Government officials confirmed that Musharraf intended to run. Information Minister Mohammed Ali Durrani said the announcement of the election date was "a good day in the history of Pakistan."


Musharraf's current term expires Nov. 15.


The main threat to Musharraf's plan appears to be its disputed legality. The Supreme Court continued Thursday to hear a raft of complaints, including those over recent changes to the election rules that favor Musharraf.


A ruling on the general's eligibility could be handed down within days.

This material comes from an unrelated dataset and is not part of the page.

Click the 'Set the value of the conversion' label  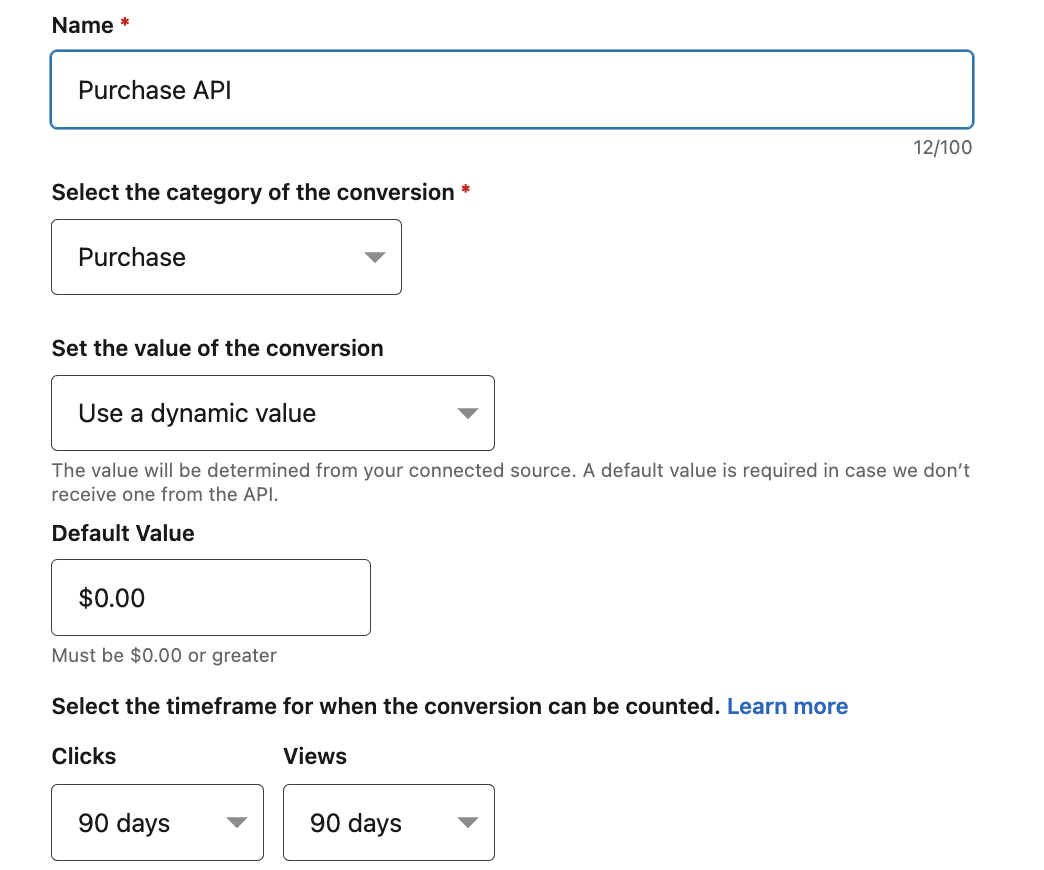(217, 349)
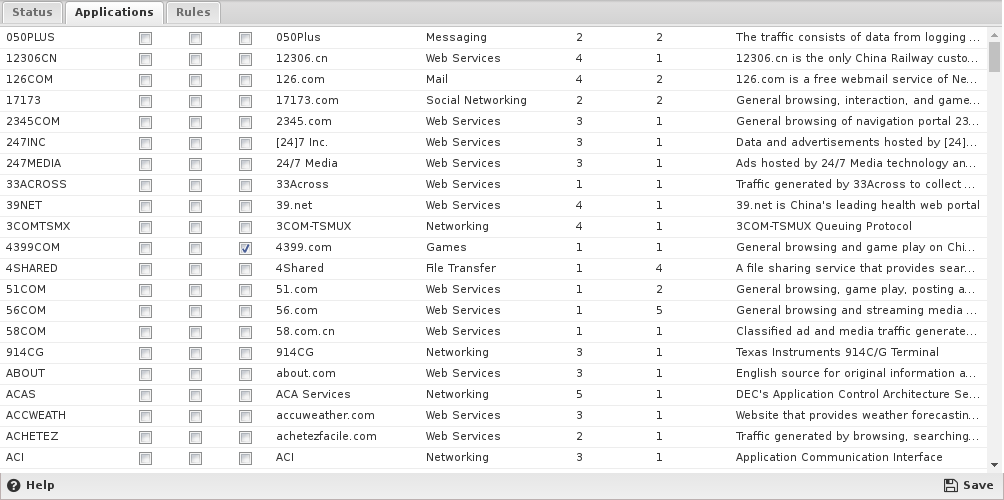Click the scrollbar down arrow
The width and height of the screenshot is (1004, 500).
(x=994, y=465)
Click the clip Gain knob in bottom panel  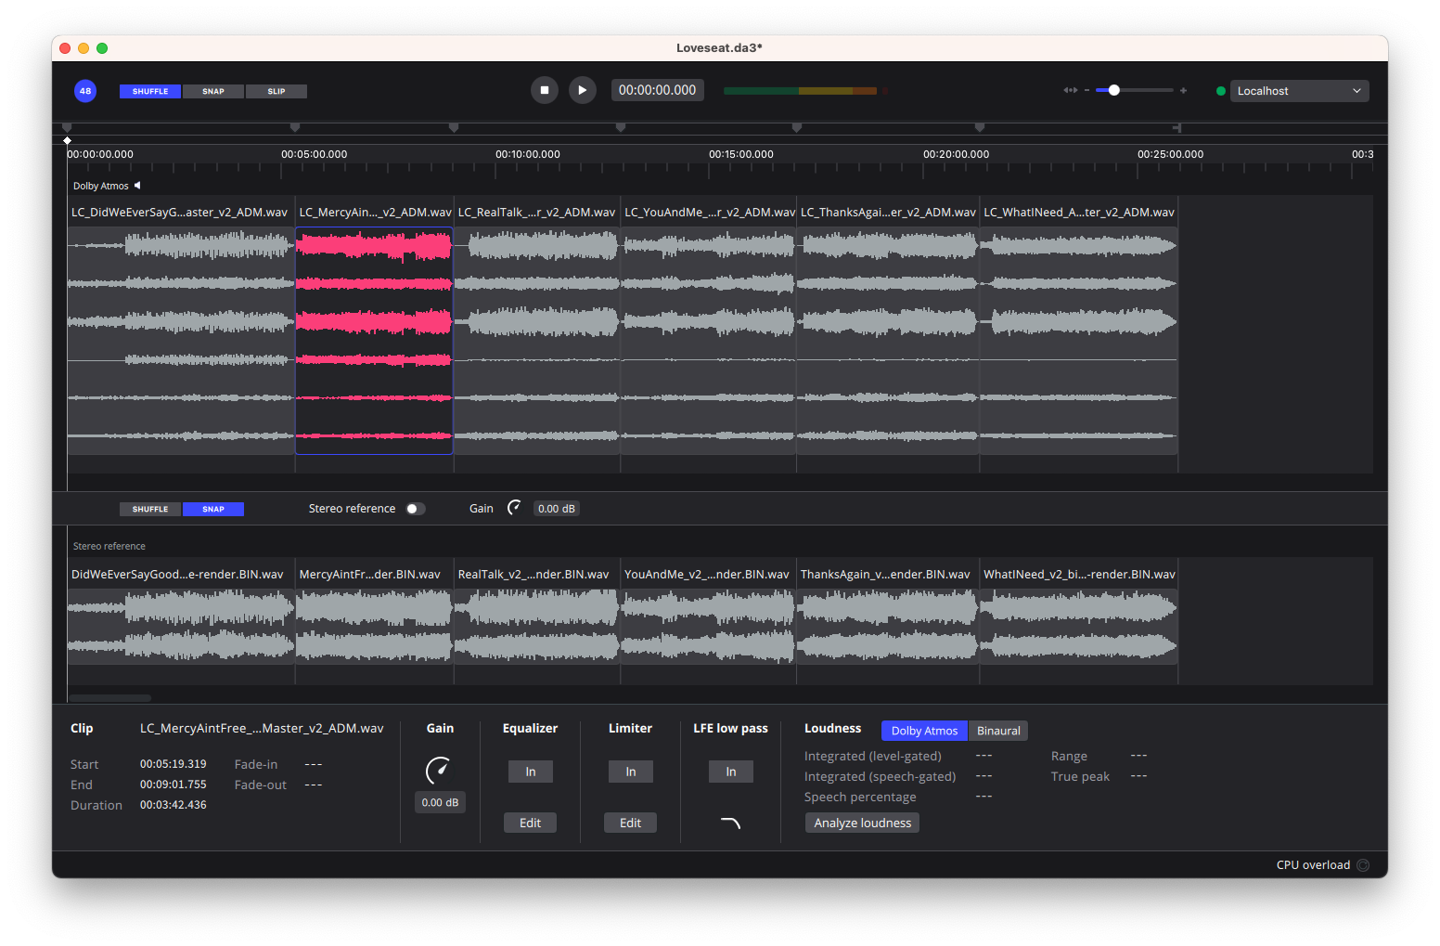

Opponents - including Nawaz Sharif, an exiled former prime minister whose government fell to Musharraf's coup eight years ago, and a six-member alliance of Islamist parties - said their lawmakers would quit if the Election Commission accepted Musharraf's nomination papers.


They vowed to mount street protests as well as more legal challenges to stop the president.


"The letter and the spirit of the Constitution do not permit President Musharraf to be a candidate," said Sadiq ul-Farooq, a leader of Sharif's party, the Pakistan Muslim League.


The deputy information minister, Tariq Azim, dismissed the concerns of the opposition.


"The opposition should come up with its own candidate to participate in the contest, if they have any," he said.


The party of another former prime minister, Benazir Bhutto, whose talks with Musharraf over a possible power-sharing deal have stalled, has threatened to join the opposition boycott unless the president relinquishes his army post first.


Musharraf became a key ally of the United States after the Sept. 11, 2001 terrorist attacks there and the subsequent U.S. offensive in Afghanistan.


As well as facing calls for the restoration of democracy, he is struggling to contain a surge in violence by Taliban and Qaeda militants.


In the latest attack, a bomb exploded outside a hotel in the northern city of Swat on Thursday, killing a police officer and wounding four hotel guards, the police said.


<strong>Qaeda targets Pakistani chief</strong>
Osama bin Laden will soon make public a message declaring war on Musharraf, Al Qaeda announced Thursday, according to The Associated Press in Cairo.


The announcement was made as Qaeda released a new video in which bin Laden's deputy, Ayman al-Zawahri, boasted that the United States was being defeated in Afghanistan, Iraq and other fronts.


Speakers in the video promised continued fighting in Afghanistan, North Africa and the Darfur region of Sudan.


The messages are part of a stepped-up propaganda campaign by Qaeda around the anniversary of the Sept. 11 attacks by Islamic terrorists against the World Trade Center in New York and the Pentagon.


Earlier this month, bin Laden made public two messages - including his first appearance in a new video in nearly three years.


A banner posted on an Islamic militant Web site Thursday advertised that another message would be issued, although it did not say whether bin Laden would appear in a video or speak in an audiotape.


"Soon, God willing: 'Come to Jihad' from Sheik Osama bin Laden, God protect him," the banner read.


"Urgent, Al Qaeda declares war on the tyrant Pervez Musharraf and his apostate army, in the words of Osama bin Laden," the banner added.


Such advertisements usually precede the release of a video by one to three days, according to IntelCenter, a U.S. counterterrorism group that monitors militants' messages.